[Material shown]

- - - -

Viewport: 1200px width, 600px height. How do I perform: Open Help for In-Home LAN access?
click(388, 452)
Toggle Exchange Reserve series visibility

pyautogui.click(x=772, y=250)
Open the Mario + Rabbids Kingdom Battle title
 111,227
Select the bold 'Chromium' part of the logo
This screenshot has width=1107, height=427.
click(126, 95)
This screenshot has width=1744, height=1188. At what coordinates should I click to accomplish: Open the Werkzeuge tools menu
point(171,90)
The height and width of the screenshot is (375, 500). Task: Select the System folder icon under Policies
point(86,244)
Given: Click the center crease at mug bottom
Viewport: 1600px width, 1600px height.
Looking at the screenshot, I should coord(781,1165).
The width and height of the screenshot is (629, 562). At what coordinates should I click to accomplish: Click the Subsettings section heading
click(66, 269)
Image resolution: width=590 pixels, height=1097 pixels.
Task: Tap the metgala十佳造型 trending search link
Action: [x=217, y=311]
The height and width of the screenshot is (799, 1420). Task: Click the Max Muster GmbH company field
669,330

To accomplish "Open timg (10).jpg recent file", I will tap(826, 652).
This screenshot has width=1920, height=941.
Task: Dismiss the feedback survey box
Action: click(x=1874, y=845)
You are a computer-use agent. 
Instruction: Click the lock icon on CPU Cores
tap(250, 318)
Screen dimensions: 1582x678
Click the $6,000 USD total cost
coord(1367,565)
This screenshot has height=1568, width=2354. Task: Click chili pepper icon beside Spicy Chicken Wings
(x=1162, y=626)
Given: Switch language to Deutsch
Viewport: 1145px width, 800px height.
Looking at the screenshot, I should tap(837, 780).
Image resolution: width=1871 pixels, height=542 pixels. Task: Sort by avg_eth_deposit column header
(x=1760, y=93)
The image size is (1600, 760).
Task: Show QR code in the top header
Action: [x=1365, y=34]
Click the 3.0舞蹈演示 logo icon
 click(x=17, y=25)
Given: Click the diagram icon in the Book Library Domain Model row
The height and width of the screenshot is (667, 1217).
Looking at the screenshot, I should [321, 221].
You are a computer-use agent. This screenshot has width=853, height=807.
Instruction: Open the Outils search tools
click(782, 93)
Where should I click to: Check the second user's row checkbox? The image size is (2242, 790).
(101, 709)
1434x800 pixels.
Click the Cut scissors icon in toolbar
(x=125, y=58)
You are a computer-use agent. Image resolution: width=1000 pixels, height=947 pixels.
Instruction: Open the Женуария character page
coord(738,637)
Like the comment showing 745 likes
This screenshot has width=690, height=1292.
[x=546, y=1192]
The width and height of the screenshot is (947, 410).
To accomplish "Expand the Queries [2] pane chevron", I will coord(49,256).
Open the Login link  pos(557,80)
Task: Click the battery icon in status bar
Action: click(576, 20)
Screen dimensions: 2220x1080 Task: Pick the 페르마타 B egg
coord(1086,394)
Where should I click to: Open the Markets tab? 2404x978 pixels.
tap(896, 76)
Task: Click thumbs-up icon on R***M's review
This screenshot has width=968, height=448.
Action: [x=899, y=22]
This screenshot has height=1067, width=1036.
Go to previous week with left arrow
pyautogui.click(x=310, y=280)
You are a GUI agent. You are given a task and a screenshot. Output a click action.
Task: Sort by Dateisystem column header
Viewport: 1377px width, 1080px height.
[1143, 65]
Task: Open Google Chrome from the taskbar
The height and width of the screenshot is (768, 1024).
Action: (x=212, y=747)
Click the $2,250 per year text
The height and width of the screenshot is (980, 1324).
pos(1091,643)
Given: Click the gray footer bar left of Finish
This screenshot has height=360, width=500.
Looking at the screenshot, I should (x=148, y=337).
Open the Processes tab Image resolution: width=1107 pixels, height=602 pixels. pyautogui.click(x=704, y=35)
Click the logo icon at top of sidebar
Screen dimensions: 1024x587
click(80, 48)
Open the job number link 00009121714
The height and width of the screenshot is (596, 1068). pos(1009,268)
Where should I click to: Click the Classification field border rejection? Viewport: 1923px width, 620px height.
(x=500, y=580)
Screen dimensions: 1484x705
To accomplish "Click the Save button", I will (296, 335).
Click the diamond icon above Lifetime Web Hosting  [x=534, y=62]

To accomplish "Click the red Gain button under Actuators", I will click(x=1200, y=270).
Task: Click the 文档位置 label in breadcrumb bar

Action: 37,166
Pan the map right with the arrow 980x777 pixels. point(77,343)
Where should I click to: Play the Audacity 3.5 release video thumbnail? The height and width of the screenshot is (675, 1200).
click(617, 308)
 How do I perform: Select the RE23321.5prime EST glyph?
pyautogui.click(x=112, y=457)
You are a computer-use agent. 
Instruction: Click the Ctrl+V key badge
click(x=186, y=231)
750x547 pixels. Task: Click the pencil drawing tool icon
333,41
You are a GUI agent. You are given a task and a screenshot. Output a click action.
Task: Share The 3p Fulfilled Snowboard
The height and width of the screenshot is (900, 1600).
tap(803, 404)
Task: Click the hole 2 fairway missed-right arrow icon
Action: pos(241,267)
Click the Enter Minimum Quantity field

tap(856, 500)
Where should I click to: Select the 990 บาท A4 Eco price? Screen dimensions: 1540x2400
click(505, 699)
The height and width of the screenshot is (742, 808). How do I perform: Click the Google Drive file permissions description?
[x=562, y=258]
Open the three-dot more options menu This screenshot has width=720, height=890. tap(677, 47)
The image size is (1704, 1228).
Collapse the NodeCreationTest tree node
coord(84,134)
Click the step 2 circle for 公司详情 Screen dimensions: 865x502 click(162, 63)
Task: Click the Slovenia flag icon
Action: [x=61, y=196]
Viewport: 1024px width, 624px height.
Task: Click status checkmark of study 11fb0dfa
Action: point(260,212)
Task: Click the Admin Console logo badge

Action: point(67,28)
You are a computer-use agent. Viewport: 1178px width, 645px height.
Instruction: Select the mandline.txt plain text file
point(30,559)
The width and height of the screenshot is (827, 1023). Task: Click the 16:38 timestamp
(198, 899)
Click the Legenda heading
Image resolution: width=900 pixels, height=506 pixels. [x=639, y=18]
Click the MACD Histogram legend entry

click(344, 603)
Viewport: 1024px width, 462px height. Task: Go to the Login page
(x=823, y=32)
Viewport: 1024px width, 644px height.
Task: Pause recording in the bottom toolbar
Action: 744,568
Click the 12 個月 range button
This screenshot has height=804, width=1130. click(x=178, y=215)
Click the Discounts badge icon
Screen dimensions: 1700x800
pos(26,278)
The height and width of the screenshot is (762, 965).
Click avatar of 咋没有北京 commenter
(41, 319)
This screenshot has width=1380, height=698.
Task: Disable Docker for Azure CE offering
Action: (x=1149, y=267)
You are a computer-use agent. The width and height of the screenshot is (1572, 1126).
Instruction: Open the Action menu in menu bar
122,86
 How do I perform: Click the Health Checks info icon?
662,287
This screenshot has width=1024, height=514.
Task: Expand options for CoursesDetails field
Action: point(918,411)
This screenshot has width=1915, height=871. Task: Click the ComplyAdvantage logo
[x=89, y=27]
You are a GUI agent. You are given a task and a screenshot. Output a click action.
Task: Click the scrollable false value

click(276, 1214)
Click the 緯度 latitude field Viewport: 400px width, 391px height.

- - - -

[Assignment] Lines in the listing that include the word "computer": how many are there? Give the number alone.

[Task response] 6